[START]

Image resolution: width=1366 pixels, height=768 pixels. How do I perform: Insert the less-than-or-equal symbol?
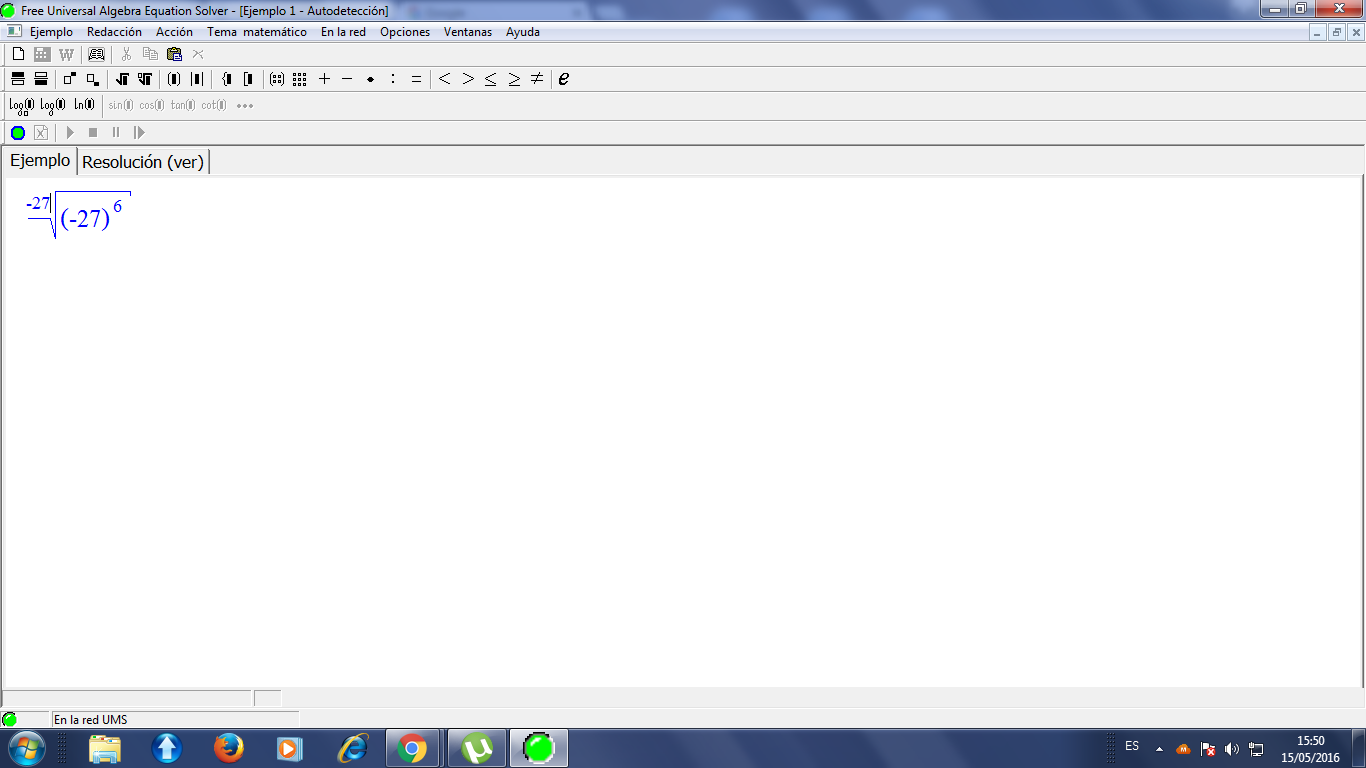(x=491, y=79)
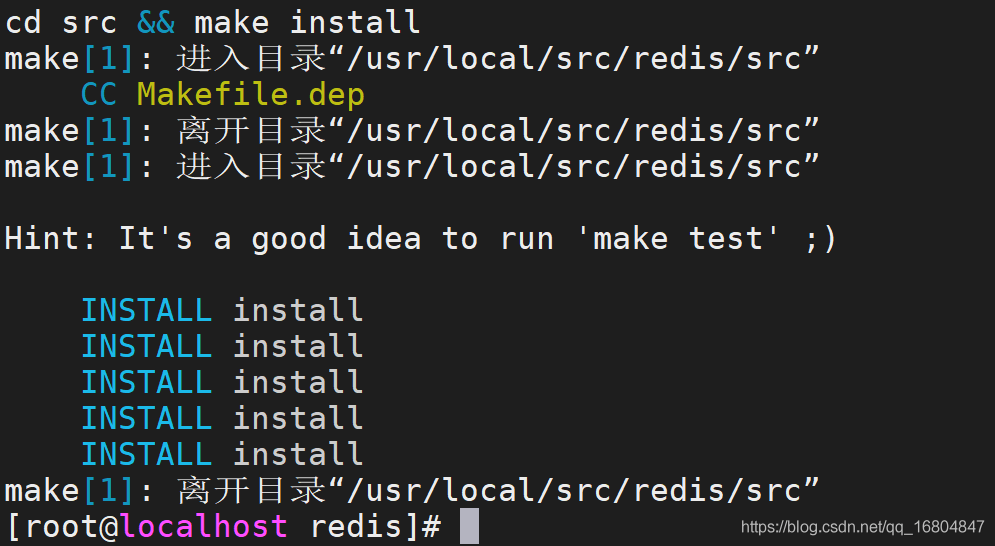
Task: Click 'cd src' at the top
Action: click(x=61, y=23)
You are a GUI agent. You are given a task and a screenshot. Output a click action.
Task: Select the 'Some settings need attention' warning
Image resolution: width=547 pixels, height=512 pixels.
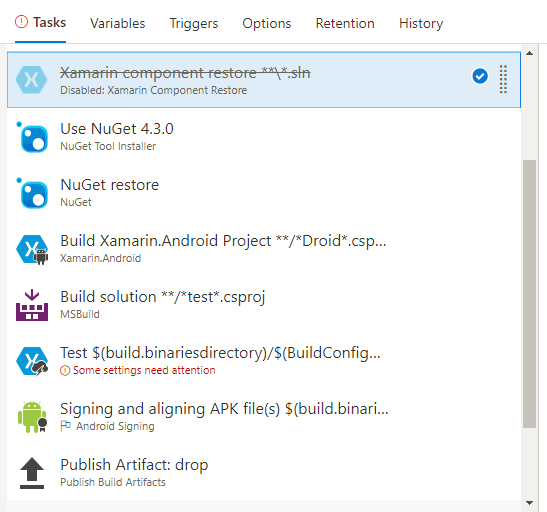[x=138, y=370]
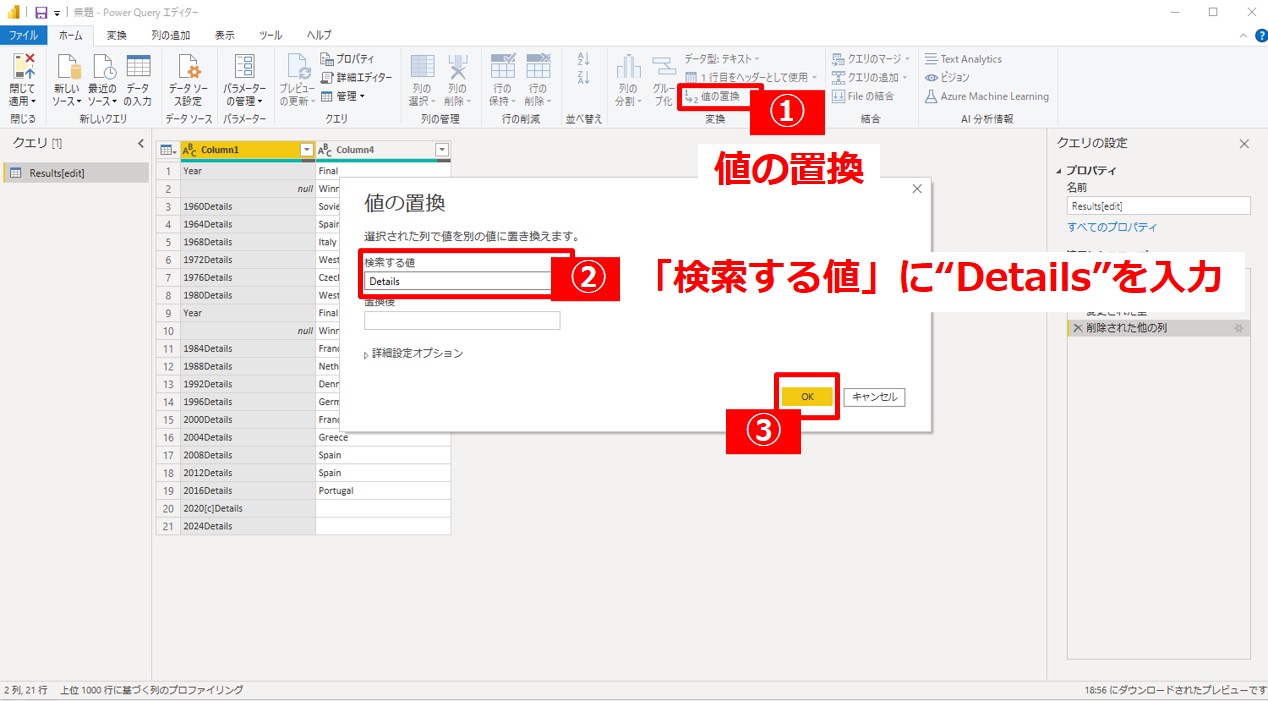Switch to the 列の追加 ribbon tab
This screenshot has width=1268, height=701.
pyautogui.click(x=170, y=35)
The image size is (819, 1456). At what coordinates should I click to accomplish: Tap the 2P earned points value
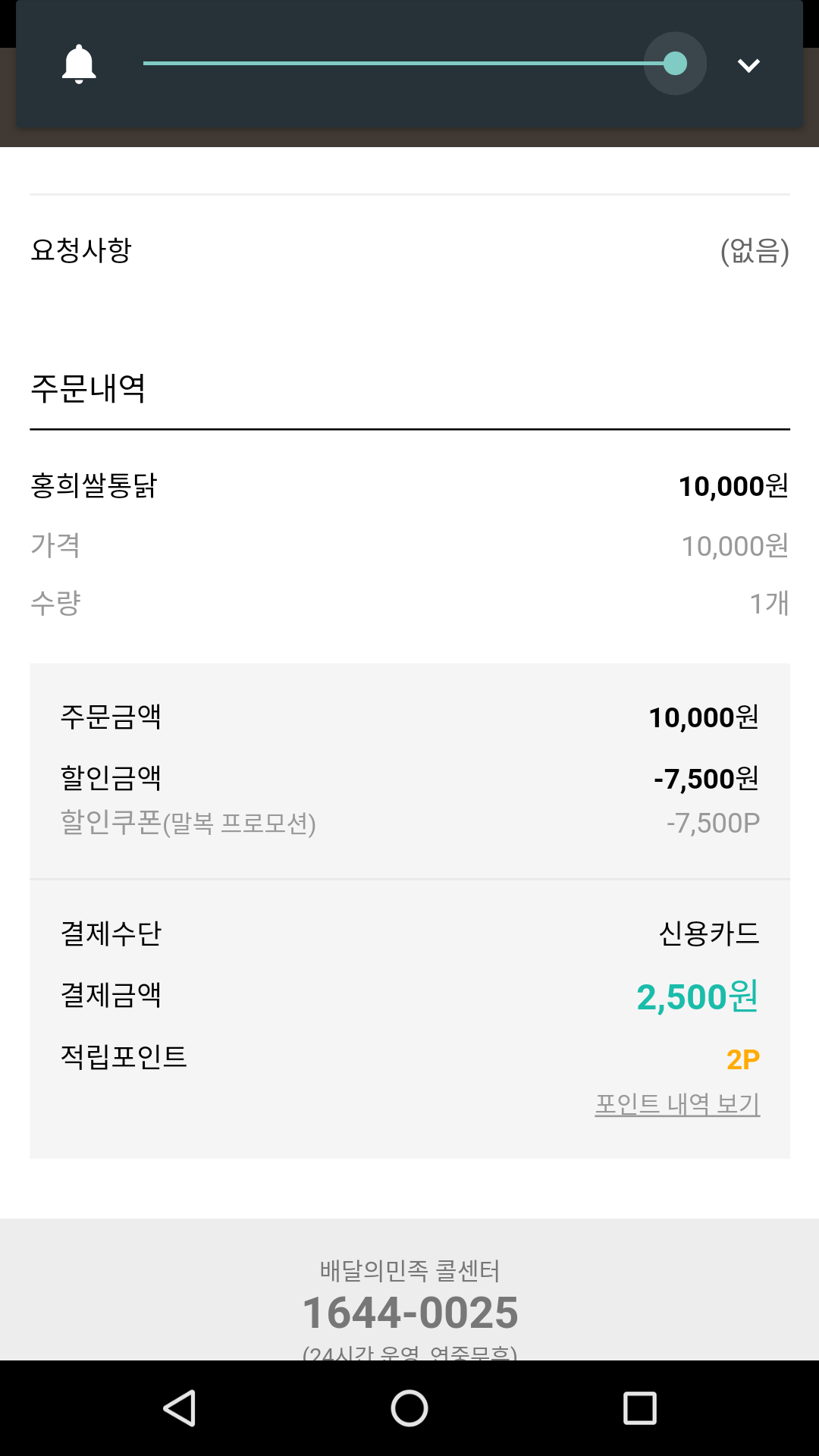pyautogui.click(x=742, y=1059)
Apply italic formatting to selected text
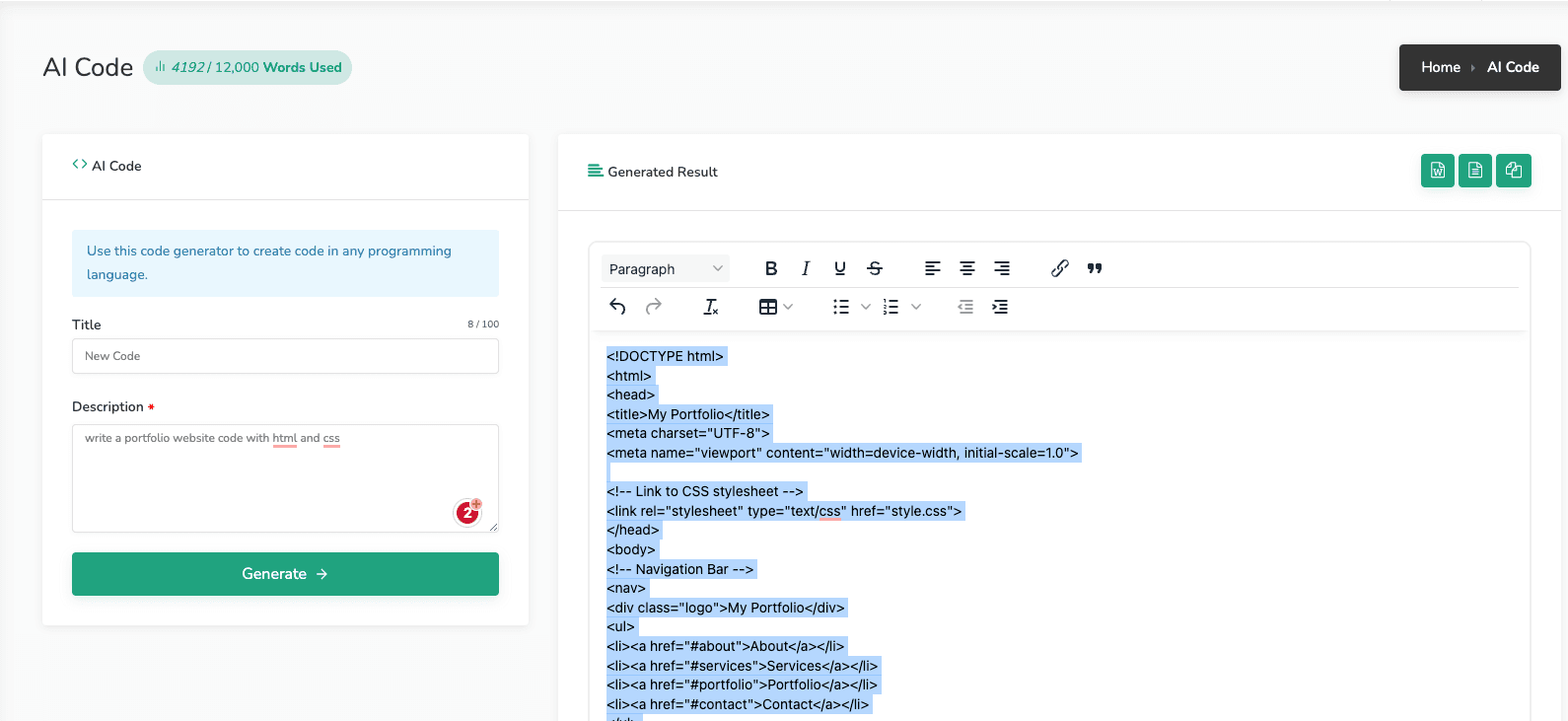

[END]

Task to complete
Render the listing from the line containing "You are a GUI" through the end as a numbered list, skipping any blank lines and leaving the pictures out.

Complete answer
1. You are a GUI agent. You are given a task and a screenshot. Output a click action.
2. Task: Select the 'Some settings need attention' warning
3. Image resolution: width=547 pixels, height=512 pixels.
4. [x=138, y=370]
5. Switch to the 列の追加 ribbon tab
6. This screenshot has width=1268, height=701.
7. pyautogui.click(x=170, y=35)
8. The image size is (819, 1456). At what coordinates should I click to accomplish: Tap the 2P earned points value
9. pyautogui.click(x=742, y=1059)
10. Apply italic formatting to selected text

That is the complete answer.